Saved entries:

——————

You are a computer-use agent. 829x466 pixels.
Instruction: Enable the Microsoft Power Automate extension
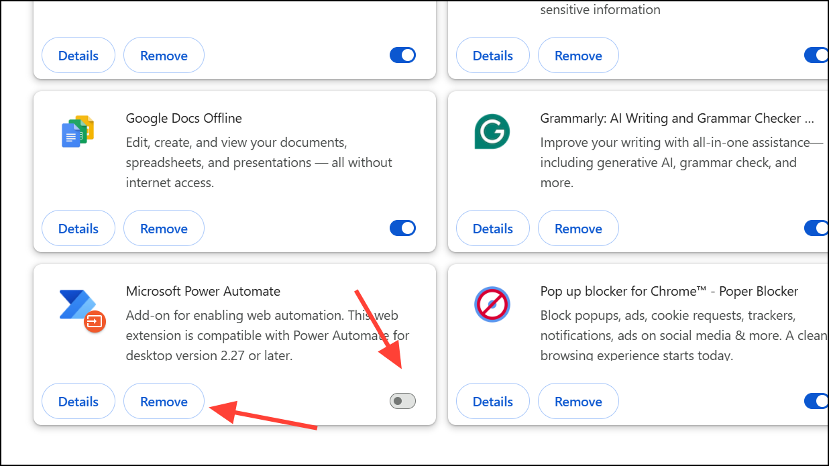pyautogui.click(x=402, y=400)
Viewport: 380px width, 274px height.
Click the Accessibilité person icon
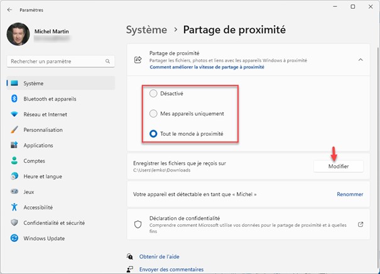click(x=14, y=207)
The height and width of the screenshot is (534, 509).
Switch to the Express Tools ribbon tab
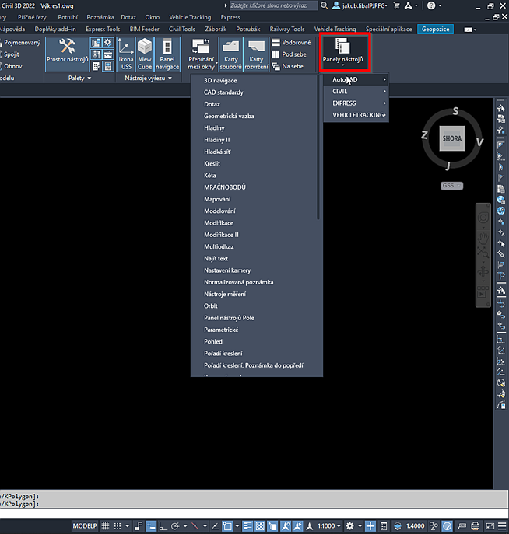tap(102, 29)
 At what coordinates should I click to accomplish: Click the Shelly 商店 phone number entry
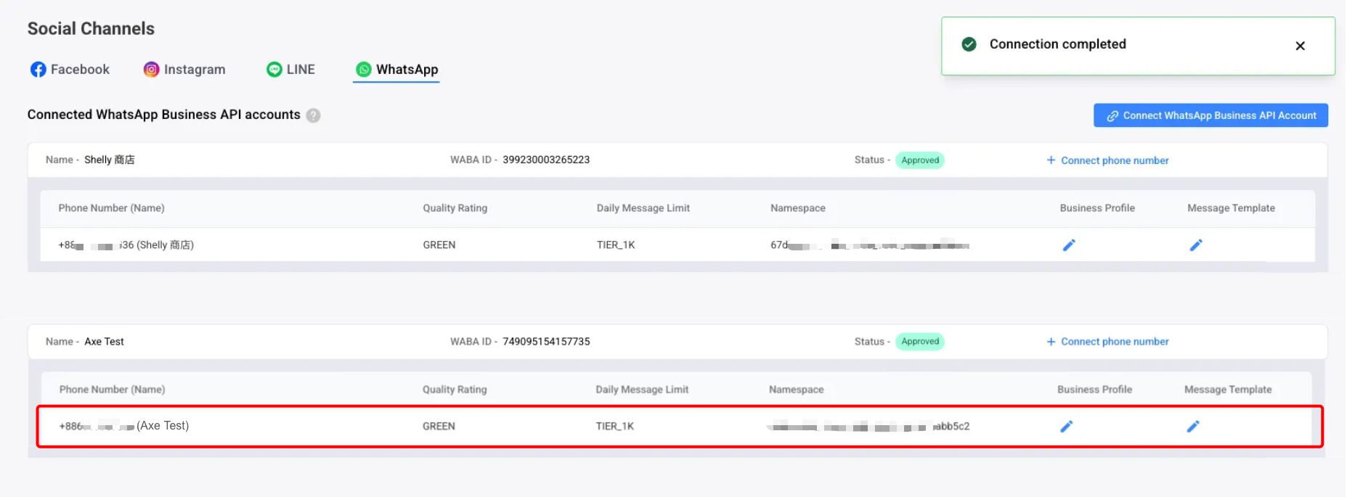click(x=126, y=245)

——————

EXERCISE DESCRIPTION :: What's needed is an exact retyping of the records, pictures excluded.

EXERCISE RESPONSE ::
You are a computer-use agent. 829x466 pixels.
Instruction: Enable the Microsoft Power Automate extension
pyautogui.click(x=402, y=400)
Viewport: 380px width, 274px height.
Click the Accessibilité person icon
click(x=14, y=207)
The height and width of the screenshot is (534, 509).
Switch to the Express Tools ribbon tab
tap(102, 29)
 At what coordinates should I click to accomplish: Click the Shelly 商店 phone number entry
click(x=126, y=245)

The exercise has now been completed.